MobileRead Forums - View Single Post

nrapallo · 01-06-2009, 11:18 PM

Quote:

Originally Posted by llasram

Actually, I take it back. The Mobiperl 'mobi2html' errors with the Mobipocket book I've generated appear to be errors with Mobiperl's handling of UTF-8 encoded books. With UTF-8 encoding, each text record is followed by 0 or more "overlapping" bytes finishing the current multibyte character, plus an 8-bit integer count of the overlapping bytes as an additional byte. These additional bytes are not counted as part of the content length for the purposes of computing the "filepos" of link targets.

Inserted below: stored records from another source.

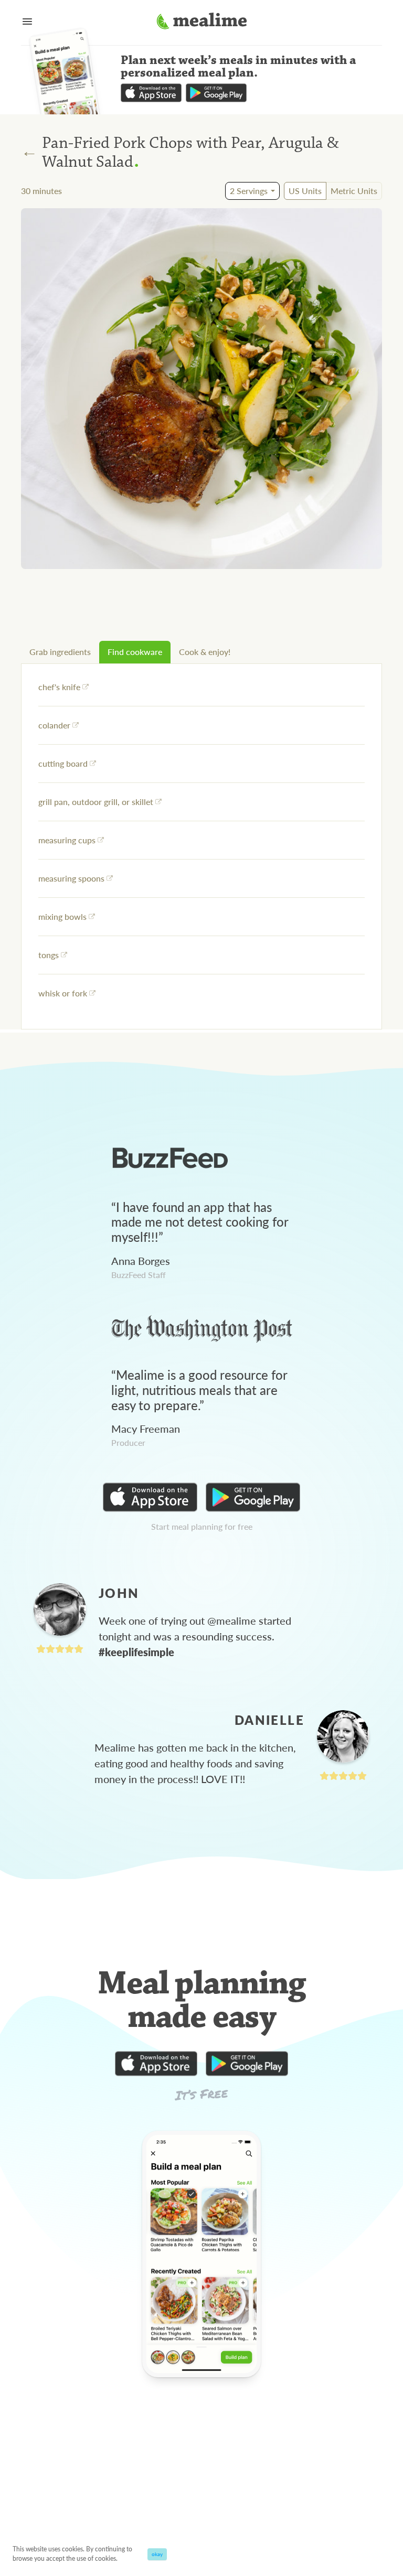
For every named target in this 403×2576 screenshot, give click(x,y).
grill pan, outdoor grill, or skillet (95, 802)
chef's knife (59, 687)
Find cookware (135, 652)
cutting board (63, 763)
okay (157, 2554)
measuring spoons (71, 878)
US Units (305, 191)
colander (54, 725)
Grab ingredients (60, 652)
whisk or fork (62, 993)
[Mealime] (202, 23)
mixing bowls (62, 916)
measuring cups (67, 840)
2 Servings (249, 191)
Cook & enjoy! (204, 652)
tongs (48, 955)
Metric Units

*Thank you* for finally confirming my suspision that the byte count to the filepos/link is "off" in mobi2html (and consequently in Mobi2IMP). I've had to sometimes add upto 200 extra bytes to find the "anchor" tag the filepos was referring to in my conversions from .prc to .imp. I had no idea why I had to do this and never would have thought the UTF-8 decoding could have precipitated this, but it does make awful good sense to me now that you mentioned this!

My Mobi2IMP solution (which was a brute force naive approach) was to scan forward in the uncompressed text (html) from the stated filepos position and look for the first '<' to plop the anchor (for that filepos)! 99% of the times it worked, but it was not elegant nor foolproof!